Could you restate word for word each line from the top of the listing below through the line containing "Контакти (394, 179)"? Keep the pictures out.

[[ TASK MATERIAL, beginning ]]

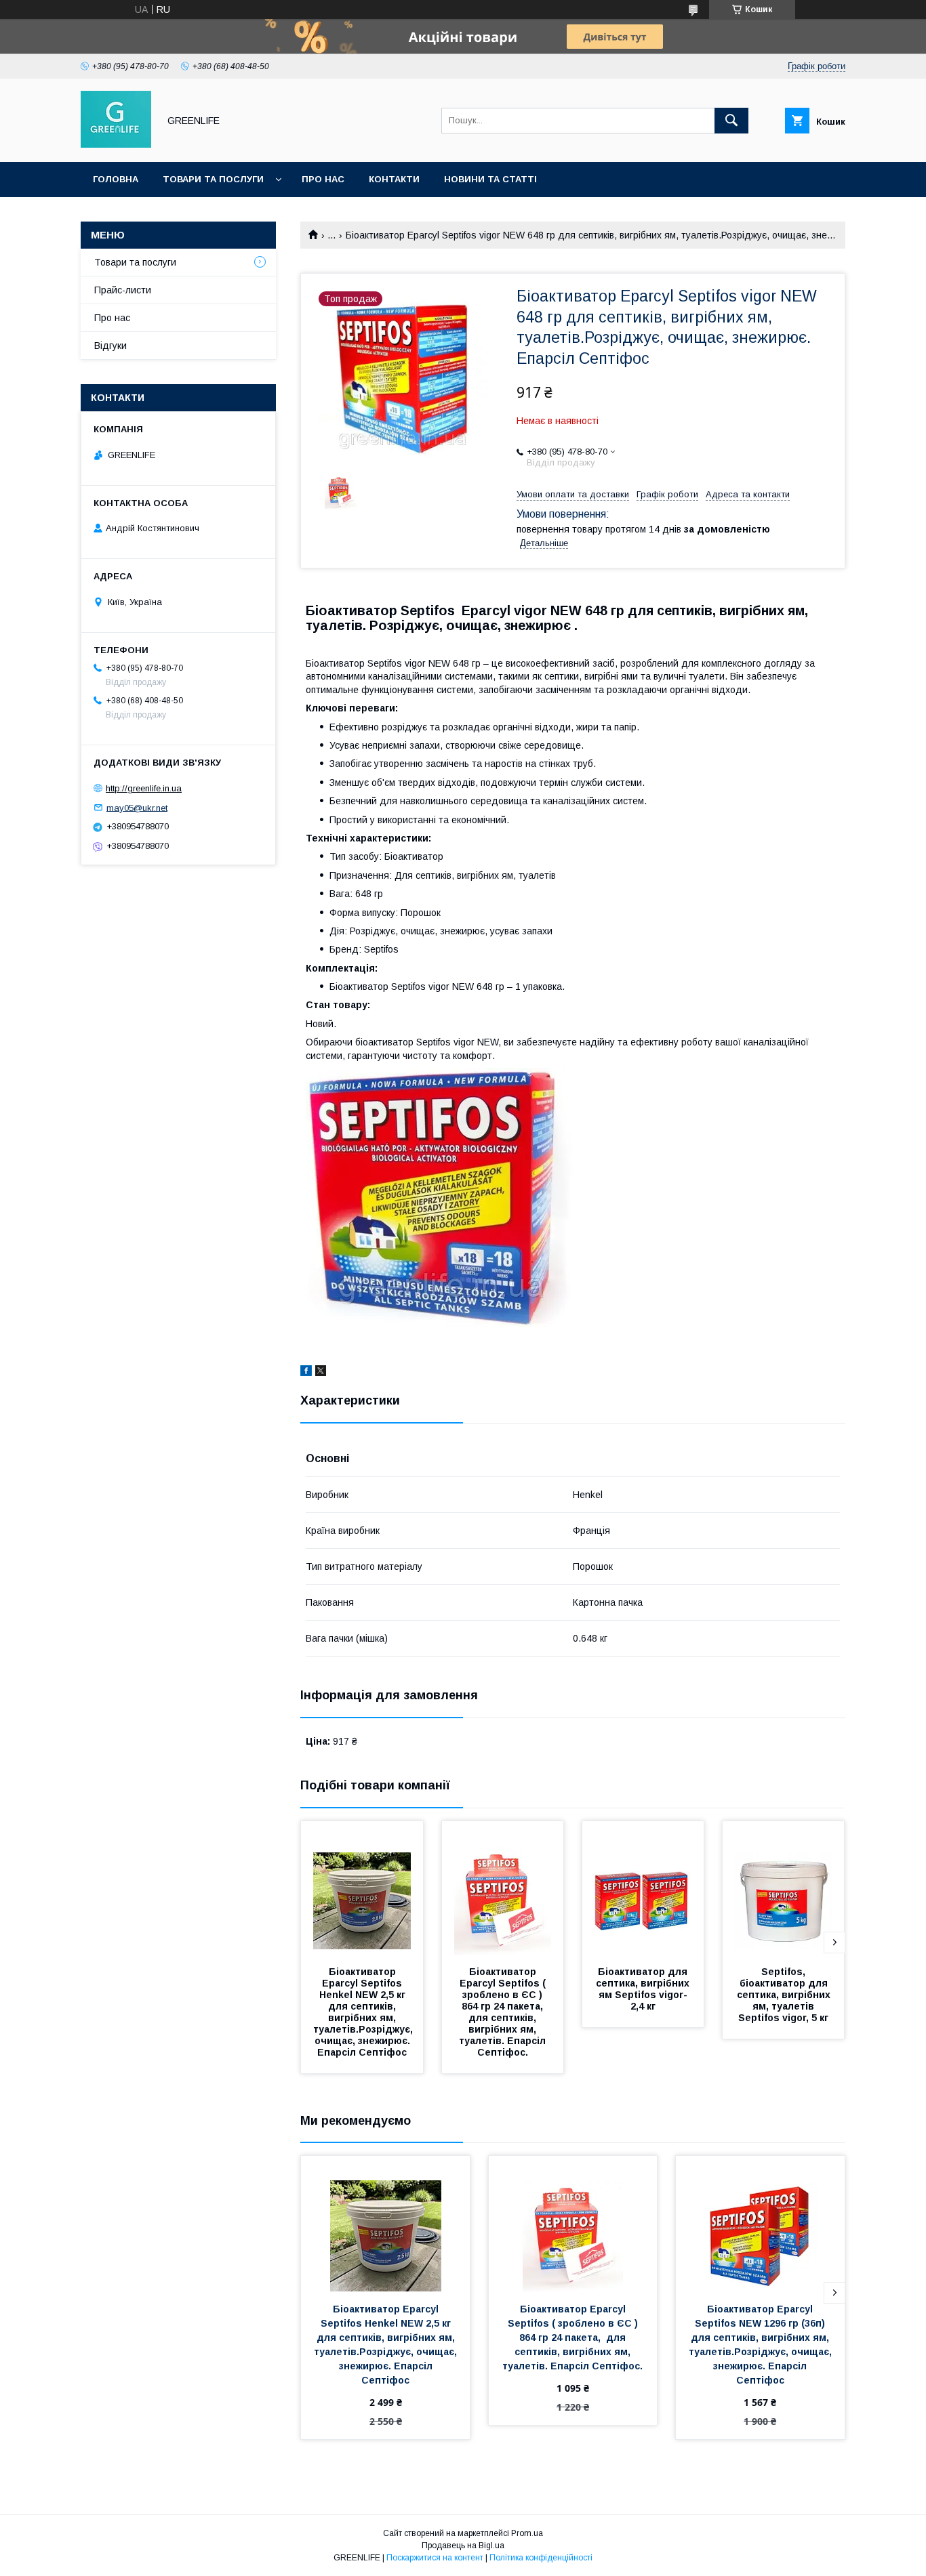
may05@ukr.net (136, 807)
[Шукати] (731, 120)
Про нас (323, 179)
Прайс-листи (122, 290)
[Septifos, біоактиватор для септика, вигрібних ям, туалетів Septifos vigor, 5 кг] (784, 1889)
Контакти (394, 179)
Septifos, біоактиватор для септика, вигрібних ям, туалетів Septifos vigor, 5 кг (785, 1994)
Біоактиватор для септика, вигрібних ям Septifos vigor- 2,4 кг (644, 1989)
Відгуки (110, 345)
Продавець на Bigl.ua (463, 2545)
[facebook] (306, 1372)
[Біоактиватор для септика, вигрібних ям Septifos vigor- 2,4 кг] (643, 1889)
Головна (115, 179)
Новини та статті (490, 179)
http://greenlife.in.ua (144, 788)
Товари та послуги (213, 179)
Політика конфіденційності (540, 2557)
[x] (320, 1372)
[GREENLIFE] (116, 144)
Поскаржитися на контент (434, 2557)
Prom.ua (527, 2533)
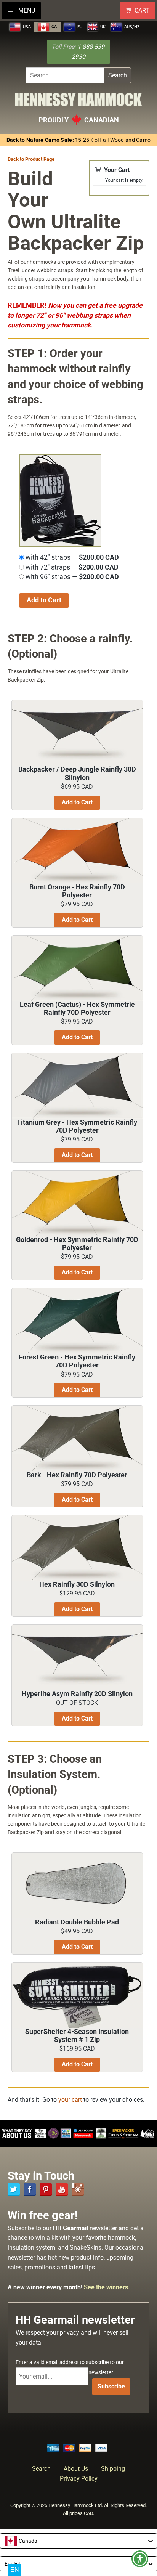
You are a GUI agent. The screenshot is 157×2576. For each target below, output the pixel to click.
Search (117, 75)
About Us (76, 2468)
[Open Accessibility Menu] (140, 2559)
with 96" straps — (71, 577)
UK (102, 26)
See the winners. (107, 2287)
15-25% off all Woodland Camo (78, 140)
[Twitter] (14, 2189)
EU (79, 26)
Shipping (113, 2468)
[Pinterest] (46, 2189)
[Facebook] (30, 2189)
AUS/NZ (131, 26)
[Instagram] (78, 2189)
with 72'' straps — (71, 567)
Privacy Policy (79, 2478)
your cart (70, 2099)
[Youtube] (62, 2189)
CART (142, 10)
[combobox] (78, 2541)
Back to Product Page (31, 159)
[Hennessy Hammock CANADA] (78, 101)
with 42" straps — (71, 557)
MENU (26, 10)
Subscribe (111, 2386)
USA (26, 26)
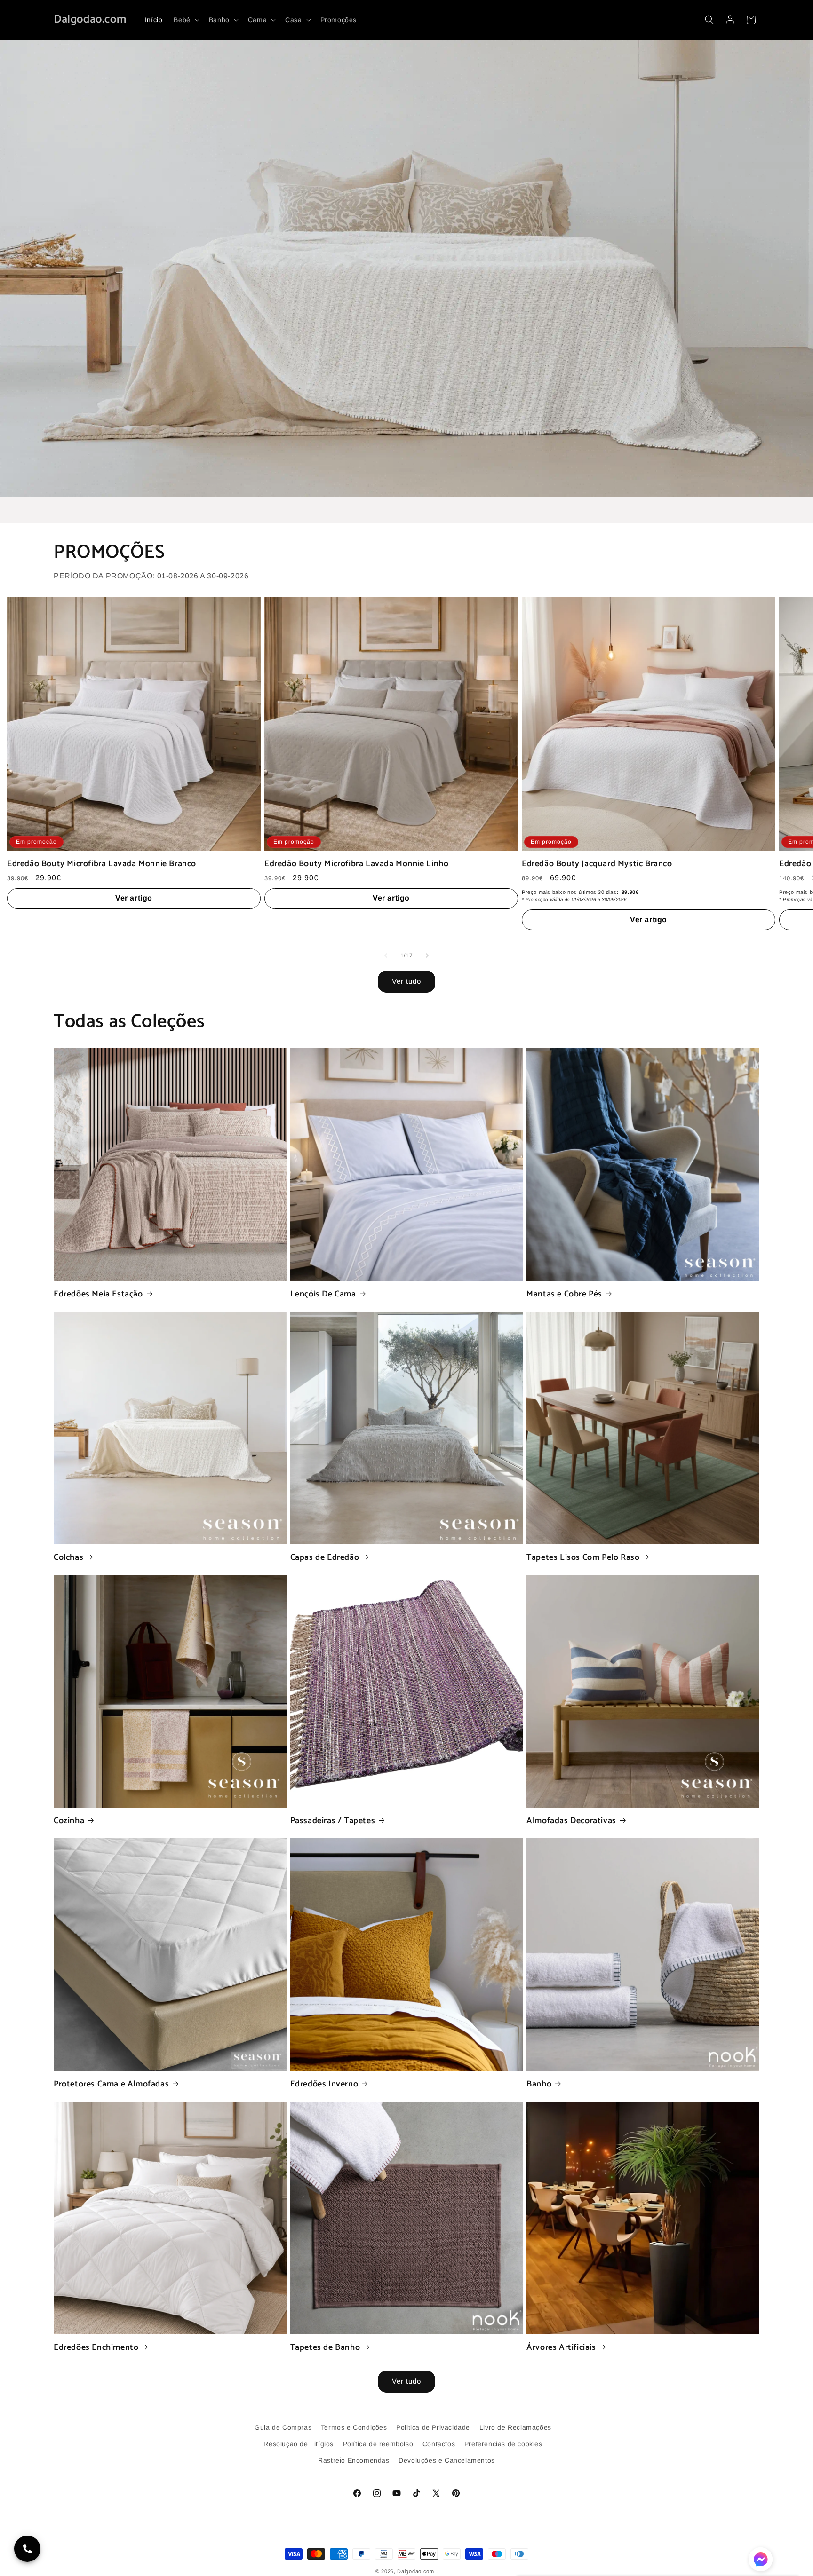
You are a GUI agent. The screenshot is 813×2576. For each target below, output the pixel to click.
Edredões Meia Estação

[[ TASK MATERIAL, end ]]

> [RESULT OF THE TASK]
may05@ukr.net (136, 807)
[Шукати] (731, 120)
Про нас (323, 179)
Прайс-листи (122, 290)
[Septifos, біоактиватор для септика, вигрібних ям, туалетів Septifos vigor, 5 кг] (784, 1889)
Контакти (394, 179)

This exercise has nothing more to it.